§ **TASK GOAL**
Write out all of the entries exactly, please.

§ **RECORD EXCERPTS**
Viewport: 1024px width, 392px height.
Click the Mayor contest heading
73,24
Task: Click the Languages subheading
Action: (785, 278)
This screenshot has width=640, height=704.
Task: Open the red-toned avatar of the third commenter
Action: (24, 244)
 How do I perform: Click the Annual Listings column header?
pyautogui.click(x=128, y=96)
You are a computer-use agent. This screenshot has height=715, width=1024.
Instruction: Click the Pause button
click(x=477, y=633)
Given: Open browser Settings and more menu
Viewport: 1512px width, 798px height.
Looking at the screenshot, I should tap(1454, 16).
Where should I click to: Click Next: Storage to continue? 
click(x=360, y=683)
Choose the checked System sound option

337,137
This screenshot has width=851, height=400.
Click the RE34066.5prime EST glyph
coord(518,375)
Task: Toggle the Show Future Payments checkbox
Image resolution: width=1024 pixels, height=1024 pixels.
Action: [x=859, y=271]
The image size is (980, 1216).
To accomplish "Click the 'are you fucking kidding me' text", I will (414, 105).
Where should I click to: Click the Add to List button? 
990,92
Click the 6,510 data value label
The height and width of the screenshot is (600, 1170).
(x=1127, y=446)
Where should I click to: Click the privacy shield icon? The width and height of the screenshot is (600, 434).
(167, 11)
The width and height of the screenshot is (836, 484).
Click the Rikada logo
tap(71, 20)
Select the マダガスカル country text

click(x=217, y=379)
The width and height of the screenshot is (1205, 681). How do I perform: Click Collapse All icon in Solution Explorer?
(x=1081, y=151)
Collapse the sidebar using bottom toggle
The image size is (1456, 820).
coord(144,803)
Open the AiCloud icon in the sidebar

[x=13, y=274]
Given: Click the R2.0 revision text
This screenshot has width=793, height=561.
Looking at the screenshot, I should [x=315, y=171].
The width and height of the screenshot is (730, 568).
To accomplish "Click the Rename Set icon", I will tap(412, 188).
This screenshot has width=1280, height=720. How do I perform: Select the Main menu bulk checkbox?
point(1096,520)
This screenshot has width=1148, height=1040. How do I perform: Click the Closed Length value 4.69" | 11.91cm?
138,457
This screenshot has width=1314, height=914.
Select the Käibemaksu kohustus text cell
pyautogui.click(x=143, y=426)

§ **RESPONSE**
Viewport: 1024px width, 392px height.
Click the Mayor contest heading
73,24
Task: Click the Languages subheading
Action: (785, 278)
This screenshot has width=640, height=704.
Task: Open the red-toned avatar of the third commenter
Action: (24, 244)
 How do I perform: Click the Annual Listings column header?
pyautogui.click(x=128, y=96)
You are a computer-use agent. This screenshot has height=715, width=1024.
Instruction: Click the Pause button
click(x=477, y=633)
Given: Open browser Settings and more menu
Viewport: 1512px width, 798px height.
Looking at the screenshot, I should tap(1454, 16).
Where should I click to: Click Next: Storage to continue? 
click(x=360, y=683)
Choose the checked System sound option

337,137
This screenshot has width=851, height=400.
Click the RE34066.5prime EST glyph
coord(518,375)
Task: Toggle the Show Future Payments checkbox
Image resolution: width=1024 pixels, height=1024 pixels.
Action: [x=859, y=271]
The image size is (980, 1216).
To accomplish "Click the 'are you fucking kidding me' text", I will (414, 105).
Where should I click to: Click the Add to List button? 
990,92
Click the 6,510 data value label
The height and width of the screenshot is (600, 1170).
(x=1127, y=446)
Where should I click to: Click the privacy shield icon? The width and height of the screenshot is (600, 434).
(167, 11)
The width and height of the screenshot is (836, 484).
Click the Rikada logo
tap(71, 20)
Select the マダガスカル country text

click(x=217, y=379)
The width and height of the screenshot is (1205, 681). How do I perform: Click Collapse All icon in Solution Explorer?
(x=1081, y=151)
Collapse the sidebar using bottom toggle
The image size is (1456, 820).
coord(144,803)
Open the AiCloud icon in the sidebar

[x=13, y=274]
Given: Click the R2.0 revision text
This screenshot has width=793, height=561.
Looking at the screenshot, I should [x=315, y=171].
The width and height of the screenshot is (730, 568).
To accomplish "Click the Rename Set icon", I will tap(412, 188).
This screenshot has width=1280, height=720. How do I perform: Select the Main menu bulk checkbox?
point(1096,520)
This screenshot has width=1148, height=1040. How do I perform: Click the Closed Length value 4.69" | 11.91cm?
138,457
This screenshot has width=1314, height=914.
Select the Käibemaksu kohustus text cell
pyautogui.click(x=143, y=426)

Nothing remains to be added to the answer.